# Female Betta changing colors, is this okay



## Jazander (Jun 1, 2011)

Hello,

I have a female betta fish in a 10 gallon with some mollies. Sometimes her whole body is a dark blue, then 10 minutes later she has pale pink strips and her whole body is alot pailer. Is this normal normal? Her strips are horizontal on her body.


----------



## Silverfang (Mar 25, 2011)

It sounds like she might be stressed out from the change. When bettas seem paler it can be a sign of stress. Also horizontal stripes on a betta, male or female, are commonly called stress stripes, a fair tip off that she is indeed stressed. Was she in a tank by herself before? Some bettas, males or females, just don't do well with other fish.
I hope someone who has more experience can offer some other suggestions.


----------



## Jazander (Jun 1, 2011)

Oh no! Stress stripes! Thats horrible! She was alone... But I thought she would be okay. The mollies dont pick on her and I put her in there to eat some of my mollie fry because there is so many. She chases them around and Im sure shes caught a few. Is there anything I can do for her?


----------



## Sakura8 (May 12, 2011)

You could put your girl back into her own tank. Then use a brine shrimp net that has really fine weave to net some of the fry and put them into her tank with her. Just don't feed her if you see that she's eating the fry. She sounds like the anti-social type so it's probably best if she has her own place.  Some are like that.


----------



## Jazander (Jun 1, 2011)

I think its me that stresses her out! I noticed that its when I turn the lights on that she gets her pale stripes and just now when I got home I went to check my 10 gallon, she was dark blue. When she swam by the front of the tank where I was, she got her stripes. I dont know what could have caused this. Is this odd behavior for a betta?


----------



## frogipoi (Jul 3, 2010)

Maybe she strongly dislikes you? Try seperating her from the mollies and put some fry in with her


----------



## Jazander (Jun 1, 2011)

Maybe I will put my male in the 10 gallon and put her in the fish bowl he is in... I hope he will be okay. Maybe my female doesnt like being netted, and the couple times it happens she knows it was me?


----------



## Sakura8 (May 12, 2011)

How long have you had her? It takes them quite a while to settle in and in my experiences so far, the females can get stressed very easily during this time. My one female Goldikova didn't stop showing stress bars at me until a few days ago and I've had her for almost three weeks. But she still gets stressed when she sees a camera. 
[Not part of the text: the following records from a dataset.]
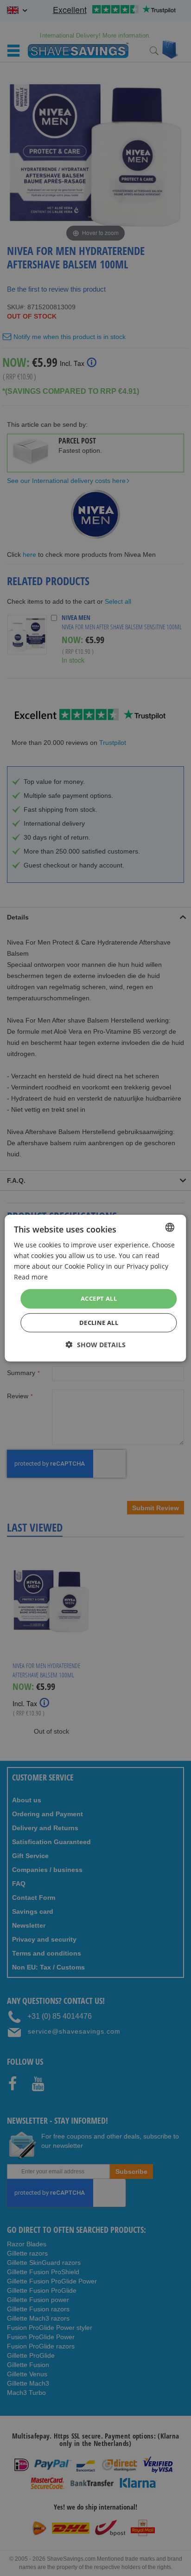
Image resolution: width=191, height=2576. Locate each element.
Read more (31, 1276)
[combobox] (170, 1227)
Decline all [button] (98, 1322)
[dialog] (95, 1287)
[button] (96, 1344)
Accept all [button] (99, 1298)
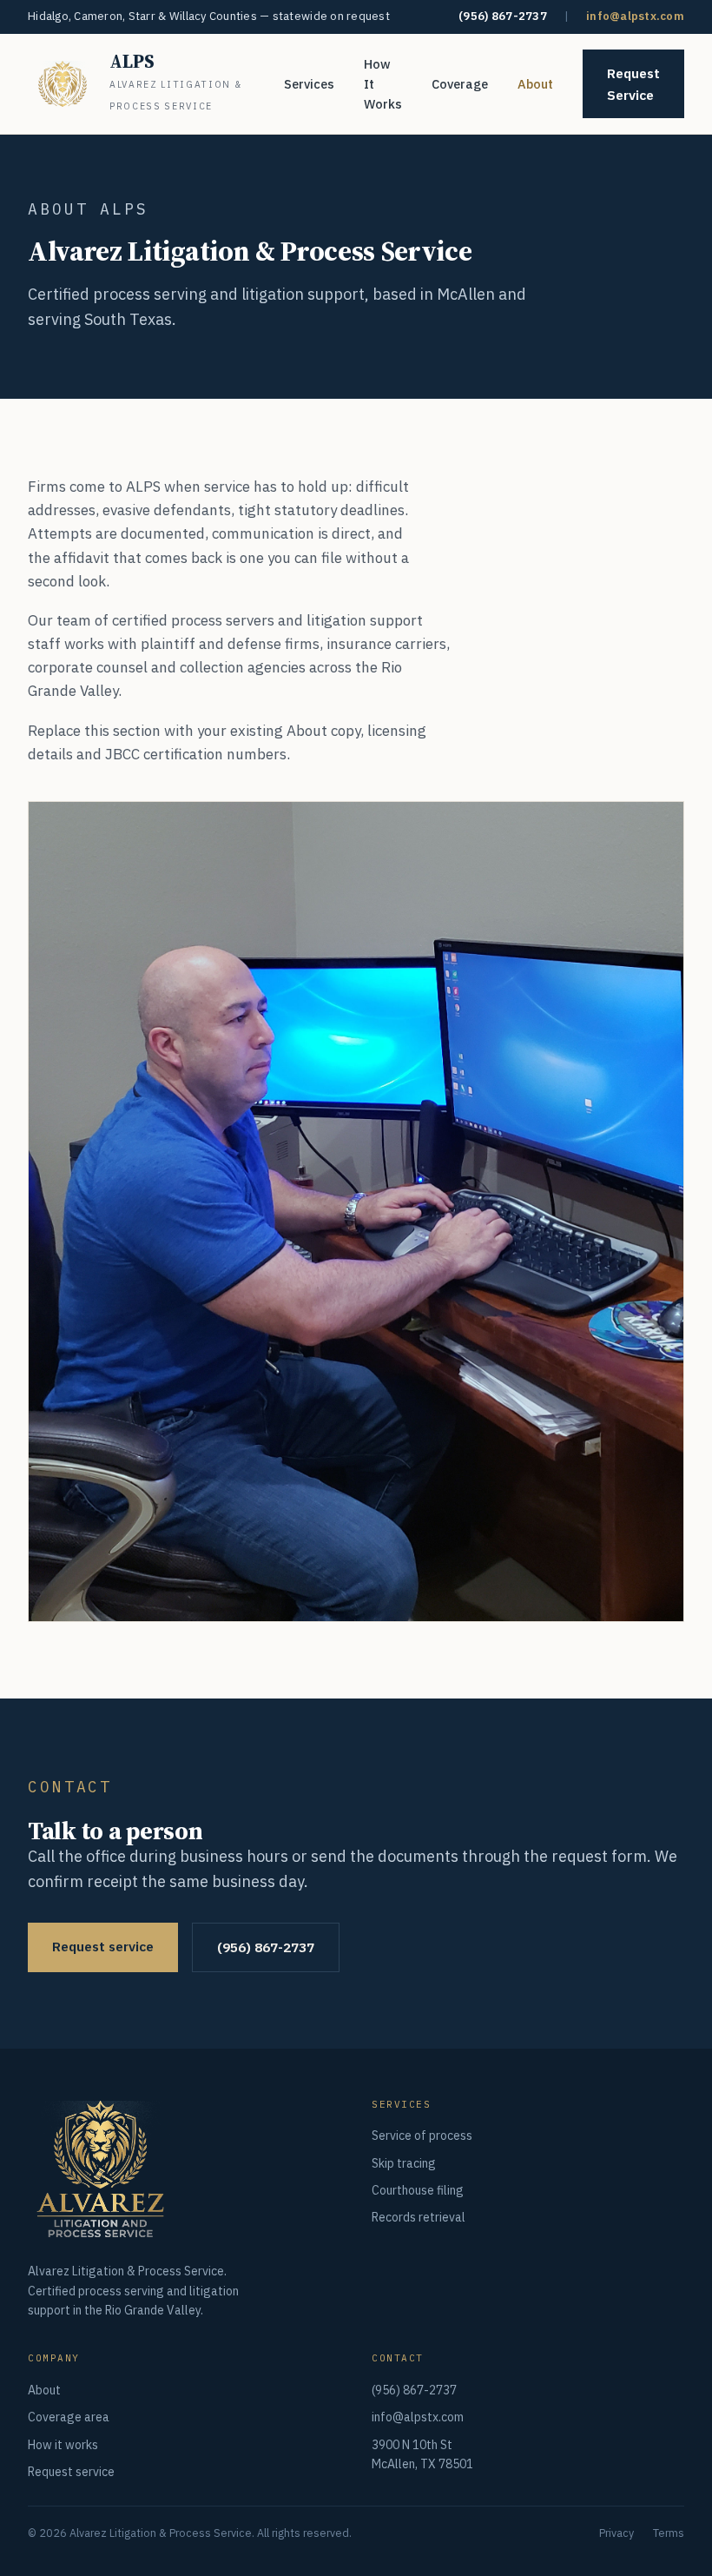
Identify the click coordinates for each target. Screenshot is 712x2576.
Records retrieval (418, 2217)
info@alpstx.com (635, 16)
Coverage (460, 84)
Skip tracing (404, 2163)
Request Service (633, 83)
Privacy (616, 2533)
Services (309, 84)
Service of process (422, 2135)
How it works (63, 2445)
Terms (668, 2533)
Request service (103, 1946)
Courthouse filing (418, 2190)
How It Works (383, 84)
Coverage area (68, 2417)
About (535, 84)
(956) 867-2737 (502, 16)
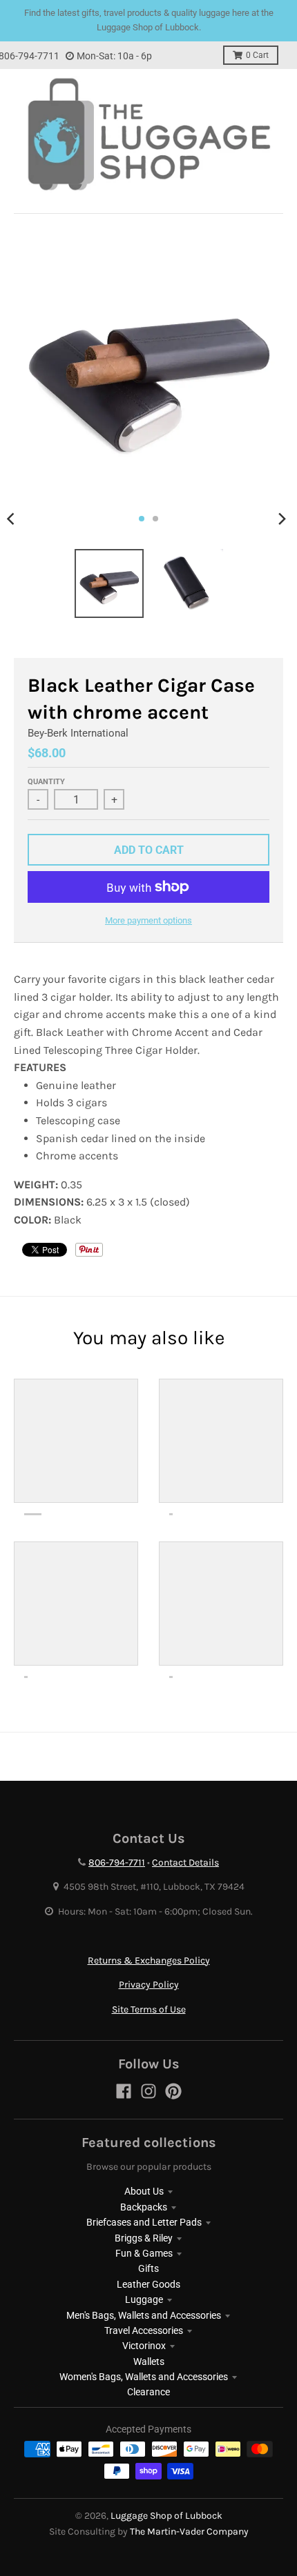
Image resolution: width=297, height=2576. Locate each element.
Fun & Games (144, 2253)
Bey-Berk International (78, 733)
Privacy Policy (149, 1984)
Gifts (148, 2268)
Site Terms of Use (149, 2009)
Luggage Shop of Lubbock (166, 2516)
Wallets (148, 2361)
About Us (144, 2191)
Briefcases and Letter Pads (144, 2222)
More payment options (148, 920)
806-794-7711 (116, 1862)
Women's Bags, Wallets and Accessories (143, 2376)
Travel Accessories (143, 2330)
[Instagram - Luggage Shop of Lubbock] (148, 2091)
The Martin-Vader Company (189, 2531)
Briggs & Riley (144, 2238)
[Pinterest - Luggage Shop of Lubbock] (173, 2091)
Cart (257, 55)
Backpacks (143, 2207)
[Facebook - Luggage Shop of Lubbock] (123, 2091)
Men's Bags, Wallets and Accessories (143, 2315)
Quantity (46, 781)
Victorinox (144, 2345)
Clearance (148, 2391)
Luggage (144, 2299)
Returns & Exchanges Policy (149, 1960)
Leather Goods (148, 2284)
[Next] (282, 518)
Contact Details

I wouldn't say she dislikes you. I think she's just very skittish, possibly from being netted. I know some people prefer not to use a net at all and use a small cup to scoop them up. 

Give your girl some time. If you want, you can certainly transfer her to the smaller bowl (change the water daily!) and keep that bowl near you. The more she sees you and the more you touch her tank or move around it, the more comfortable she'll be around you.


----------



## Jazander (Jun 1, 2011)

Thanks guys! I will get it sorted.


----------



## dramaqueen (Jul 7, 2008)

No, she doesn't dislike you. lol I have found that bettas really don't like strong light so maybe that's what is stressing her. If you want her to eat fry you could always catch some and put them in her tank. She'll take care of them. lol


----------



## scootshoot (Oct 11, 2010)

How long has she been in the 10 with mollies? If only a few days, just let it ride as she willl grow accustomed to the new neighbors. Just get some added plants and a cave/flower pot or two ....


----------